Finding the necessary support during this time can feel like a never-ending up-hill struggle, and there is still a huge stigma attached to speaking out about some of the more difficult side-effects.
Brain fog, tiredness, extreme anxiety, agitation and even depression, can lead to women questioning where they belong in the workforce, and some women have reported feeling as though they are no longer able to carry out their role, even if this is within a team that they’ve been a part of for years.
Leeds and York Partnership NHS Foundation Trust (LYPFT) has a workforce of over 3,000 colleagues, and over 72 per cent of these are women, with 53 per cent of them aged 40 or above.
To ensure that their colleagues feel adequately supported in finding information and resources that can support them throughout the menopause, LYPFT is staging its first Menopause Festival.
The event, at Headingley Enterprise and Arts Centre tomorrow, will bring together 27 special guests, including Yorkshire-based menopause experts, and holistic wellbeing practitioners, to provide advice on how to cope better with menopausal symptoms and where to find additional help and support.
The varied programme includes talks, group discussions, Q&A sessions, facilitated reflective spaces, and holistic wellbeing stalls, alongside a range of activities including dance, art, poetry, and yoga.
Expert guests will be there to provide advice on a wide range of topics including treatments, symptoms management, sleep, nutrition, and sex.
Just after I joined LYPFT in March 2021, a colleague contacted me and very openly shared her struggle with the menopause, and the fact that she had found it extremely difficult to find any support. I decided to set up a monthly Menopause Support Group, and she kindly co-facilitated the first group with me.
It became clear early on that there are a lot of women who can’t go down the traditional path of Hormone Replacement Therapy (HRT), due to past cancer diagnosis or other medical issues, so as well as supporting colleagues through their HRT journey, it was important to share information of what other support is available.
My lovely colleagues from Leeds Recovery College had had similar discussions and were hoping to run an event specifically aimed at supporting women through the menopause, so we were able to work together and bring the first NHS Menopause Festival to life.
Leeds Recovery College (www.leedsrecoverycollege.com) offer a range of free courses and workshops which focus on mental health and improving wellbeing. Their courses are open to all adults who live, work or study in Leeds, and you don’t need to be referred to the college, have a mental health diagnosis, or be supported by a mental health service to attend.
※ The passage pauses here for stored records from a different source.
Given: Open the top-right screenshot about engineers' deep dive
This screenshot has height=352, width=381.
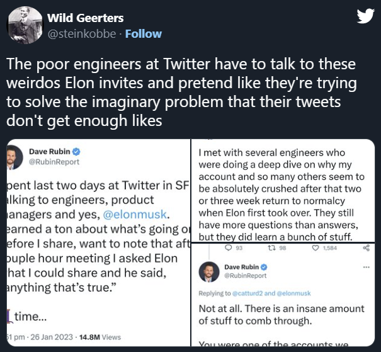Looking at the screenshot, I should [285, 189].
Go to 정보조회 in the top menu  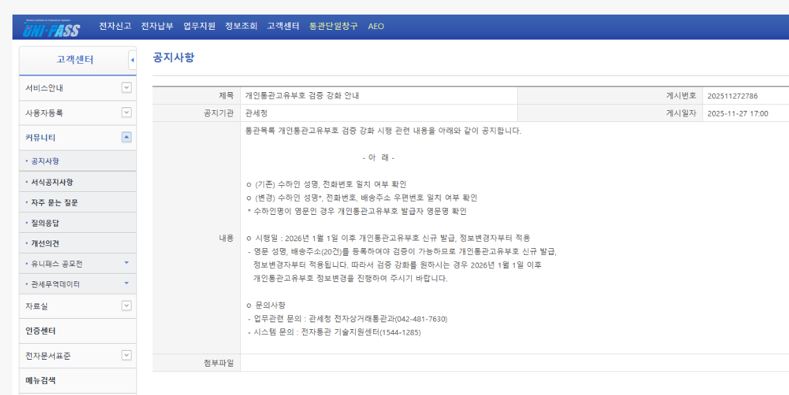click(241, 26)
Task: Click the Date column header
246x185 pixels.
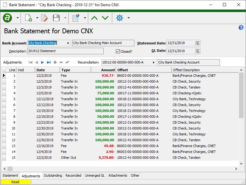Action: [48, 70]
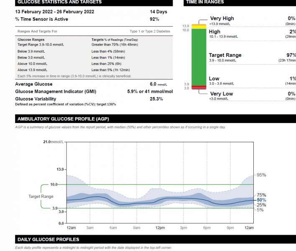This screenshot has width=296, height=251.
Task: Click the 50% median label on the AGP chart
Action: (x=261, y=200)
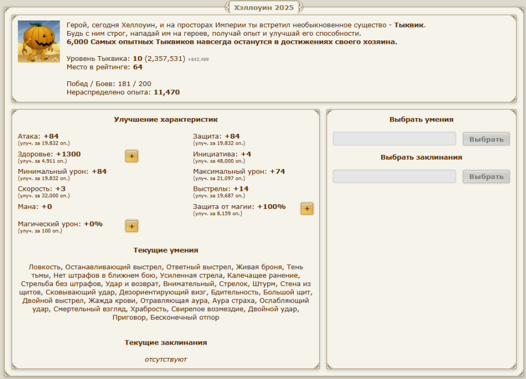Click the Тыквик pumpkin avatar image
The width and height of the screenshot is (526, 379).
[39, 42]
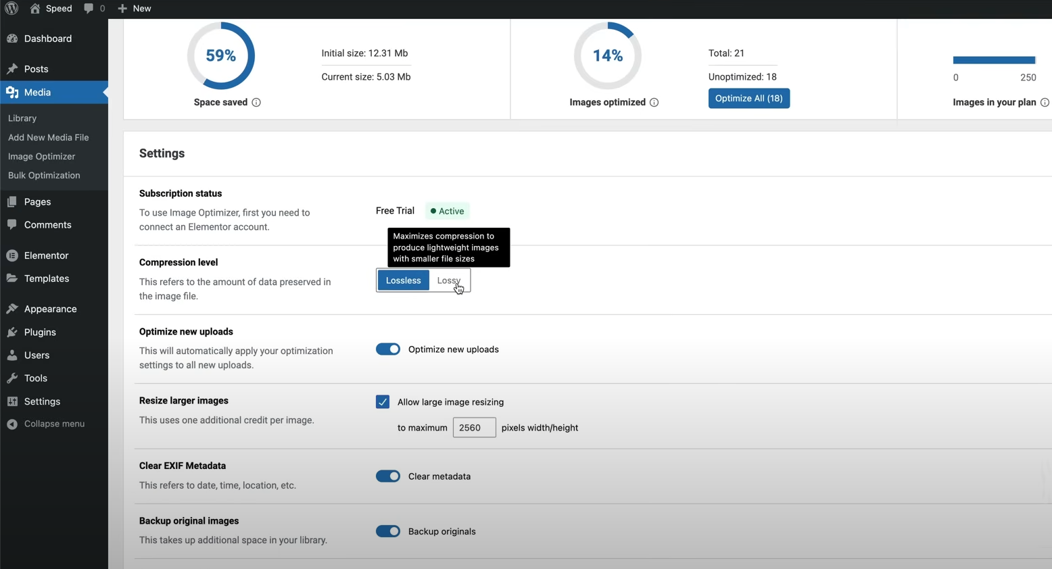The image size is (1052, 569).
Task: Click the maximum pixels input field
Action: coord(474,428)
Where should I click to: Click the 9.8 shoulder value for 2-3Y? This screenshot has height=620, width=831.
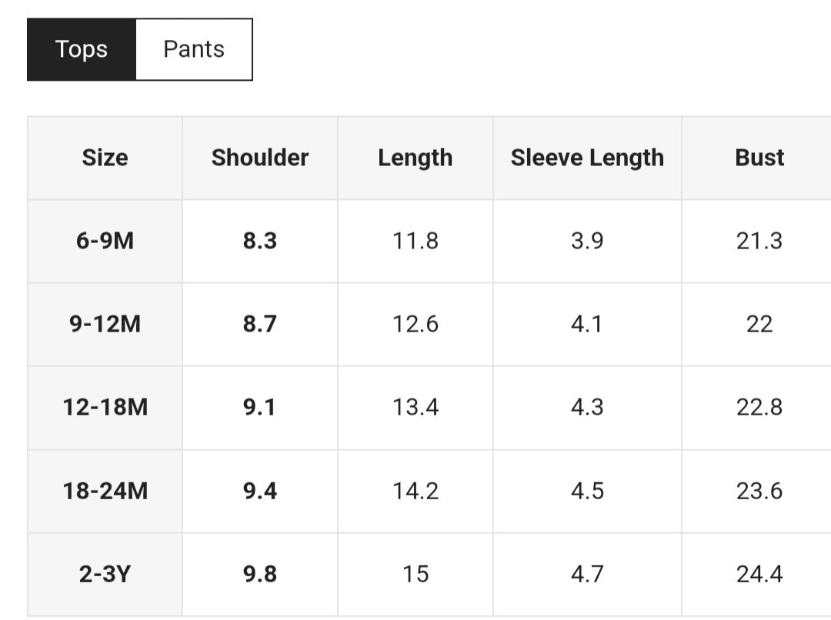pyautogui.click(x=260, y=574)
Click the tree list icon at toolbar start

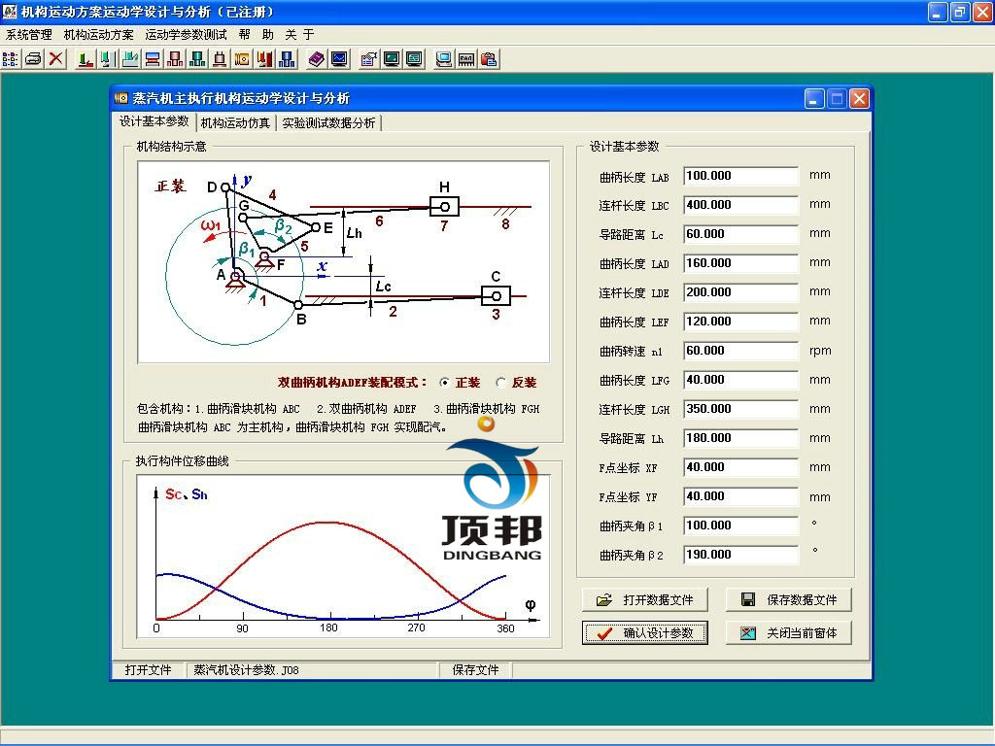tap(11, 58)
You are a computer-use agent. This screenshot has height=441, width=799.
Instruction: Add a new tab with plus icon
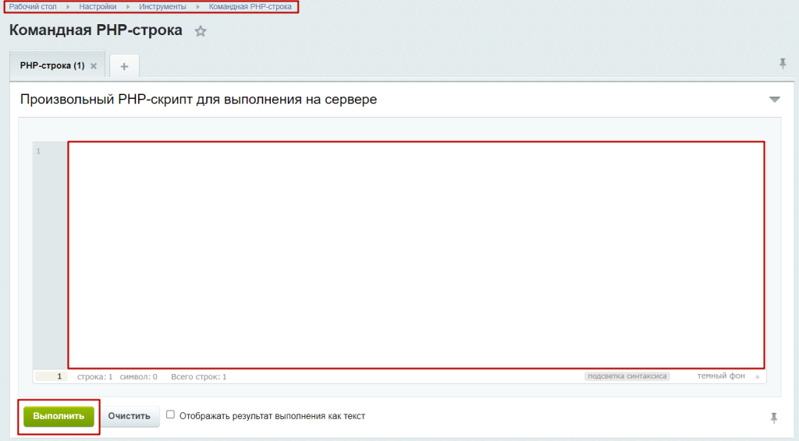point(124,66)
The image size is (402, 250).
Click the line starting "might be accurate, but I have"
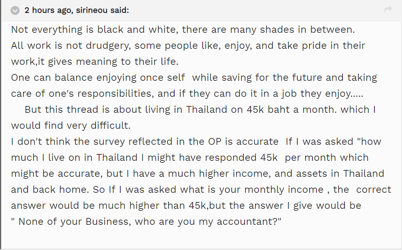point(198,174)
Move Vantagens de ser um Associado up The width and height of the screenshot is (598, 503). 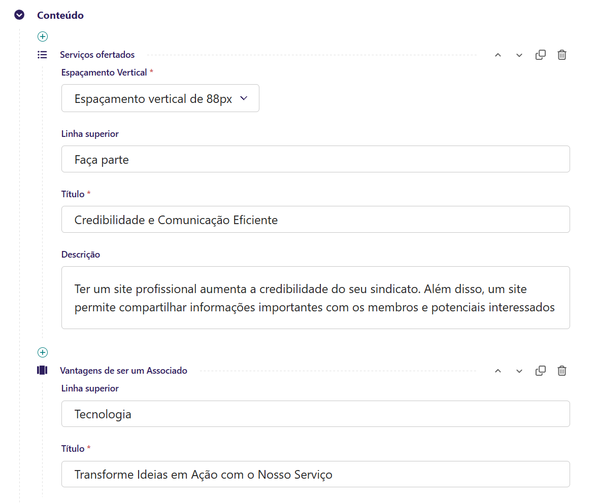497,371
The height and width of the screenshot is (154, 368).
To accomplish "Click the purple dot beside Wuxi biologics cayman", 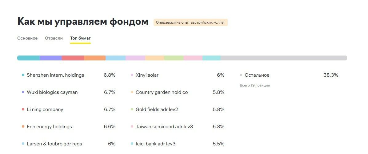I will [23, 92].
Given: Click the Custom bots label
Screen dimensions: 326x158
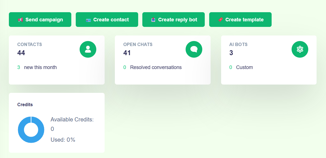Looking at the screenshot, I should [x=244, y=67].

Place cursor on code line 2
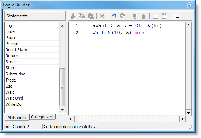pyautogui.click(x=118, y=33)
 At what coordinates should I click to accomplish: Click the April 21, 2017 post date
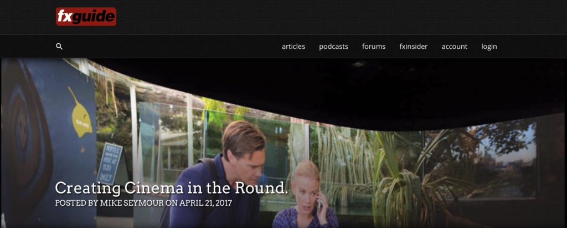pyautogui.click(x=206, y=203)
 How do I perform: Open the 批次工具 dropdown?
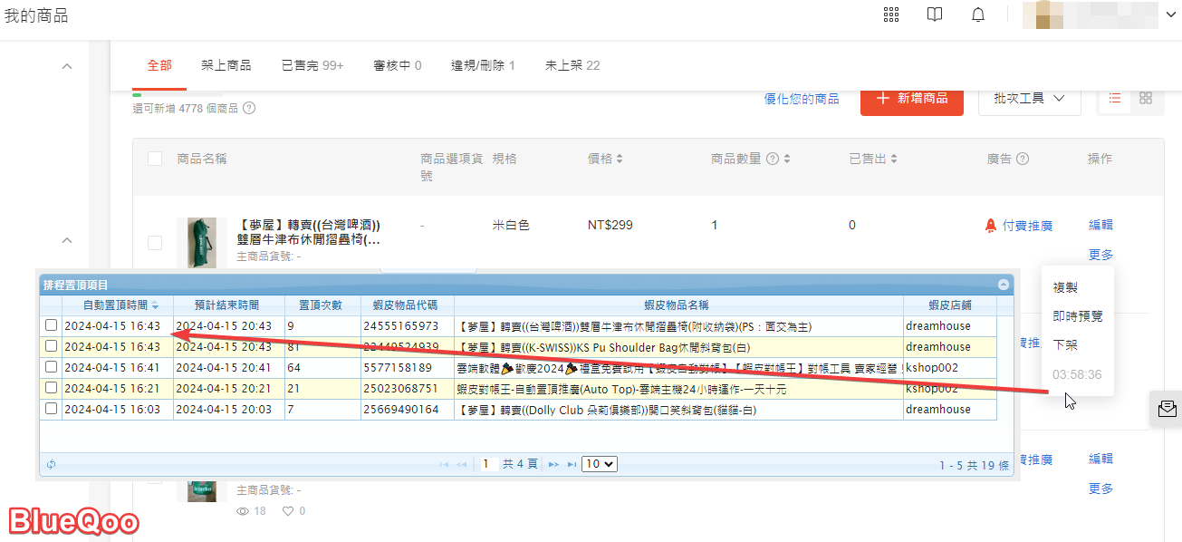tap(1029, 98)
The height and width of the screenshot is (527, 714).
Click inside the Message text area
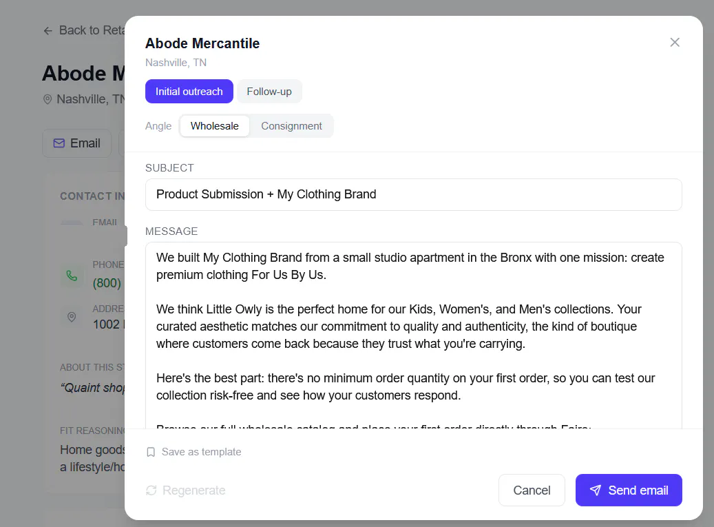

With a majority female workforce, over 66 per cent, all of whom will be impacted by the menopause at some point, we wanted to provide a wide range of support that people may not have known was available.
There is a huge number of women who are unable to take HRT, and if this is the case, it can feel as though there isn’t any other support for them to engage with. With this in mind, we have tried to make the day as varied as possible.
As well as having expert speakers who work in the medical field and specialise in menopause, such as GPs, we also have reiki healers, yoga teachers, sex experts, mindfulness coaches, nutritionists, herbalists, artists, photographers, poets, and authors.
We want everyone that joins us on the day to leave and feel that they have engaged with something that will be able to help them. Support for women during this time is crucial, and thanks to people like Davina McCall, conversations are starting to happen more publicly, but we still feel that there is a lot of work to be done.
As an NHS Trust, we’re keen to build on the success of the support group and the reception that the festival has already received, by ensuring that menopause support for our staff is robust and holistic, so that nobody feels unable to have a conversation within work about how this is impacting them.
Alex Cowman is Head of Wellbeing at Leeds and York Partnership NHS Foundation Trust.